# SELECTED EXTRACT
● ● ● ● ●
In the 1920’s, the Soviet Turcologists N. F. Iakovlev, L. I. Zhirkov, Samoilovich, Chobanzade, E. D. Polivanov, A. A. Pal’mbakh, A. M. Sukhotin, and Iudakhin developed new alphabets and orthographies for the Turkic languages of the USSR. At this time and later, Turkic languages that had been insufficiently studied or entirely ignored by scholars were analyzed in terms of their phonetics, grammar, and vocabulary. A scholarly terminology for the Turkic languages was developed and systematized, and textbooks were written for Turkic-language schools.

In the 1940’s, the modern Turkic languages and their dialects were first studied, in addition to historical and comparative historical phonetics and grammar. Fundamental works on the lexicology, lexicography, dialectography, and dialectology of the Turkic languages were written at this time. Turkic literary texts were first studied from a linguistic standpoint in the 1950’s. The initial volume of E. V. Sevortian’s Etymological Dictionary of the Turkic Languages was published in 1974. Many scholarly centers for Turkic studies have been established in the republics of the Turkic-speaking peoples of the USSR; they are staffed by scholars belonging to these nationalities.

Outstanding achievements in literary studies have been made by the Soviet Turcologists Smirnov, Samoilovich, E. E. BerteFs, Gordlevskii, V. M. Zhirmunskii, M. Auezov, M. Rafili, G. Arasly, M. Gainullin, and L. Al’kaeva. The history, ethnology, and archaeology of the Turkic-speaking peoples of the USSR have been extensively analyzed by Bartol’d, A. Iu. Iakubovskii, P. P. Ivanov, S. I. Rudenko, A. N. Bernshtam, N. P. Dyrenko-va, A. A. Popov, S. V. Kiselev, V. A. Shishkin, M. E. Masson, S. P. Tolstov, L. P. Potapov, A. P. Okladnikov, S. M. Abram-zon, Ia. G. Guliamov, A. Kh. Margulan, T. A. Zhdanko, S. I. Vainshtein, L. N. Gumilev, A. D. Grach, and L. R. Kyzlasov.

A further achievement of Soviet Turkic studies has been the publication in the USSR of multivolume histories of all the Turkic-speaking peoples of the Soviet Union, as well as of monographs on socioeconomic problems of the medieval, modern, and contemporary periods. These works deal with agrarian history, the social structure of society, classes and the class struggle, and the achievements of socialist construction; their authors include M. Abduraimov, A. Alizade, R. Mukminova, S. G. Kliashtor-nyi, and O. D. Chekhovich.
● ● ● ● ●
# TASKS TO CARRY OUT
- A) Repeat word for word the part of the passage on Soviet Turkic studies starting with "In the 1920’s, the" and going on through "for Turkic-language schools.".
- B) Do these statements agree with the passage on Soviet Turkic studies? Answer yes or no to each, quoting the deciding words: (i) The first volume of E. V. Sevortian's Etymological Dictionary of the Turkic Languages came out in 1974. (ii) Linguistic study of Turkic literary texts began in the 1940s. (iii) In the 1920s, Soviet Turcologists created new alphabets for the Turkic languages of the USSR.
● ● ● ● ●
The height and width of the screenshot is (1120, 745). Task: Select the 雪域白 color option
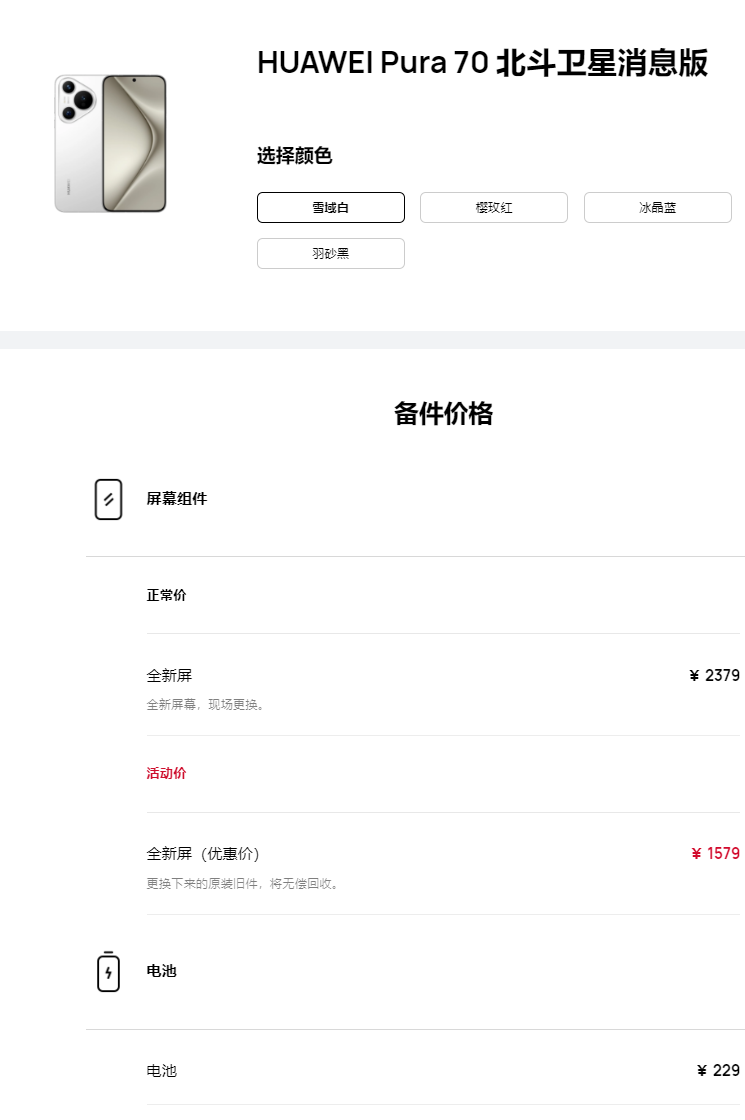click(x=331, y=207)
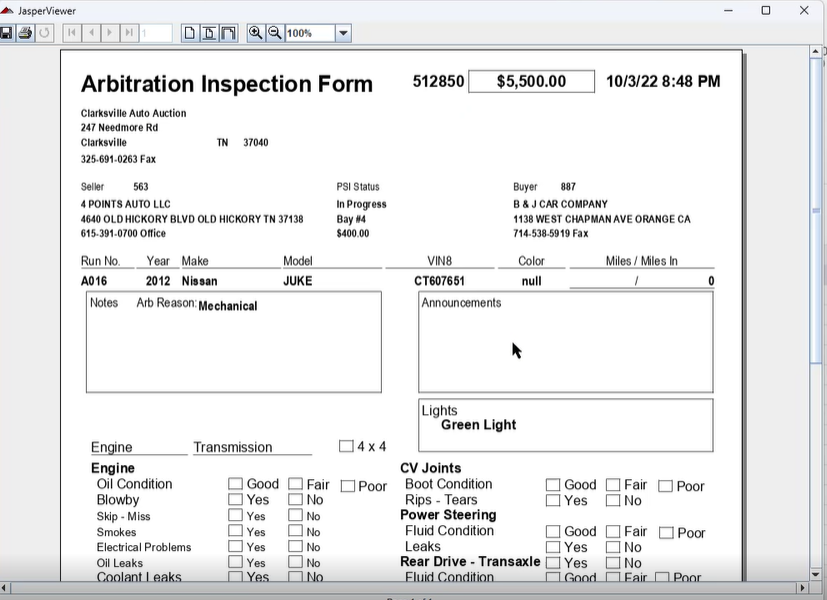Select the fit width view icon
This screenshot has height=600, width=827.
click(x=228, y=33)
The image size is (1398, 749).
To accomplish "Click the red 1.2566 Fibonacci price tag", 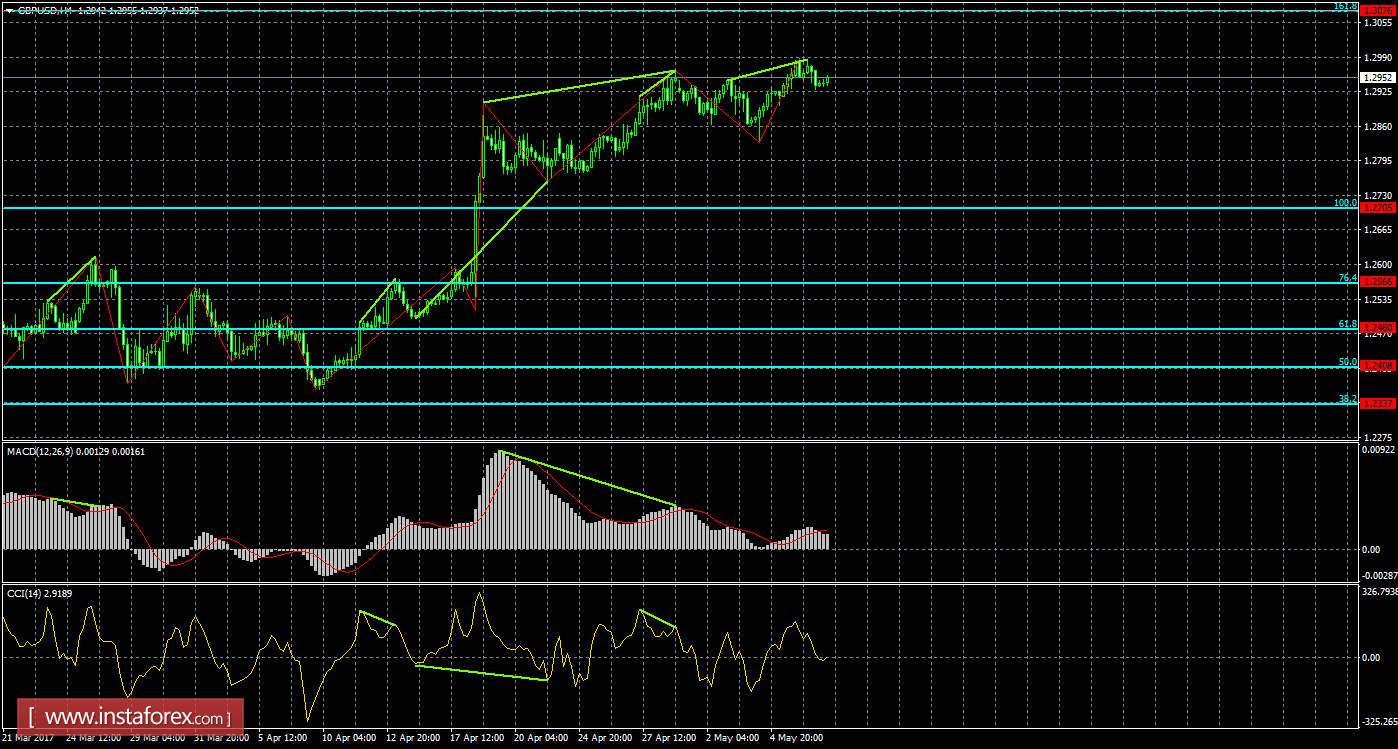I will pyautogui.click(x=1377, y=283).
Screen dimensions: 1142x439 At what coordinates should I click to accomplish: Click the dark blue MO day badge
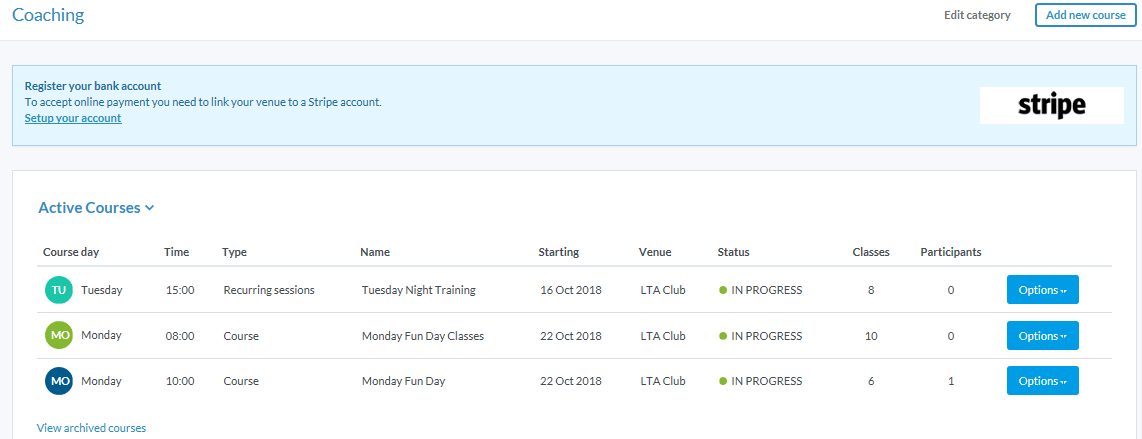point(59,381)
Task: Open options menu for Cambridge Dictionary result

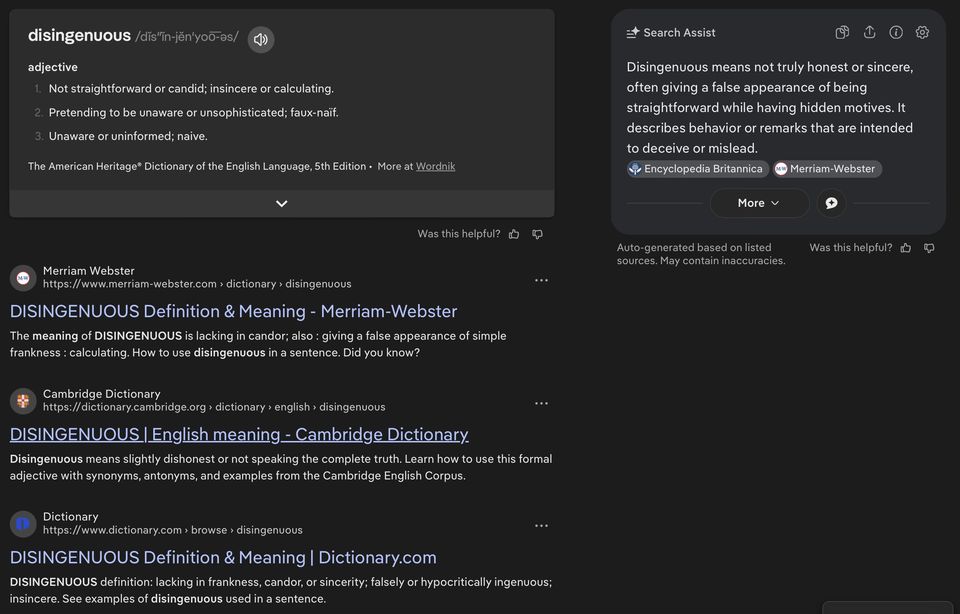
● ● ● ● ●
# THE REPLIES
- A)
In the 1920’s, the Soviet Turcologists N. F. Iakovlev, L. I. Zhirkov, Samoilovich, Chobanzade, E. D. Polivanov, A. A. Pal’mbakh, A. M. Sukhotin, and Iudakhin developed new alphabets and orthographies for the Turkic languages of the USSR. At this time and later, Turkic languages that had been insufficiently studied or entirely ignored by scholars were analyzed in terms of their phonetics, grammar, and vocabulary. A scholarly terminology for the Turkic languages was developed and systematized, and textbooks were written for Turkic-language schools.

- B)
(i) Yes: "The initial volume of E. V. Sevortian’s Etymological Dictionary of the Turkic Languages was published in 1974."
(ii) No: "Turkic literary texts were first studied from a linguistic standpoint in the 1950’s."
(iii) Yes: "developed new alphabets and orthographies for the Turkic languages of the USSR"